**Exercise requirements**
Each line from the material with the word "will" in it must be copied.

**Material provided**
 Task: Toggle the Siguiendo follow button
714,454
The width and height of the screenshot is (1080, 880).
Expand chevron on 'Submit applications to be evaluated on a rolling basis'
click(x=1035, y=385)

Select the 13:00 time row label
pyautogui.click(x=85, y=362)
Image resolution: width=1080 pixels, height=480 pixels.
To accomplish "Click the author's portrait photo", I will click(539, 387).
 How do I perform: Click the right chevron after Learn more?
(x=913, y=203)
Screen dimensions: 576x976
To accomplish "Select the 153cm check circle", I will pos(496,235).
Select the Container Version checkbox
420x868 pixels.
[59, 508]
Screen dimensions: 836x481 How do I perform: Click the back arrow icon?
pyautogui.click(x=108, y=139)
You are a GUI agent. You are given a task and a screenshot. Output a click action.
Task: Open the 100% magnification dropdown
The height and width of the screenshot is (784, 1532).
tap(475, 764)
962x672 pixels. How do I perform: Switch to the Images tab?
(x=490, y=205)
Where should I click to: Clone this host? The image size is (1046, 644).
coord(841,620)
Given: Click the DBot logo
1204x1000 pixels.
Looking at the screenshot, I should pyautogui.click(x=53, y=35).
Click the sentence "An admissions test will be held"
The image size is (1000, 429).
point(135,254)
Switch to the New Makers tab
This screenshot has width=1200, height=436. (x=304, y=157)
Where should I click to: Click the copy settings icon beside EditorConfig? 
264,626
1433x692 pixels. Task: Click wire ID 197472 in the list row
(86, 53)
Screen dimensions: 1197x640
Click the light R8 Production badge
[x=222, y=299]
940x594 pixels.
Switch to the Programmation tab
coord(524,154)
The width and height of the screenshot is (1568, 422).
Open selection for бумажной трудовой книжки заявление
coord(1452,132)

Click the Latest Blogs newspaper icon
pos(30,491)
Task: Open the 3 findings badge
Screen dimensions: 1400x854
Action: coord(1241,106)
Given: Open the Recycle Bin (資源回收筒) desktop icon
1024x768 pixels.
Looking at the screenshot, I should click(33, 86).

**Written solution**
To accomplish "Click the author's portrait photo", I will click(539, 387).
To accomplish "Select the 153cm check circle", I will pos(496,235).
Click the sentence "An admissions test will be held"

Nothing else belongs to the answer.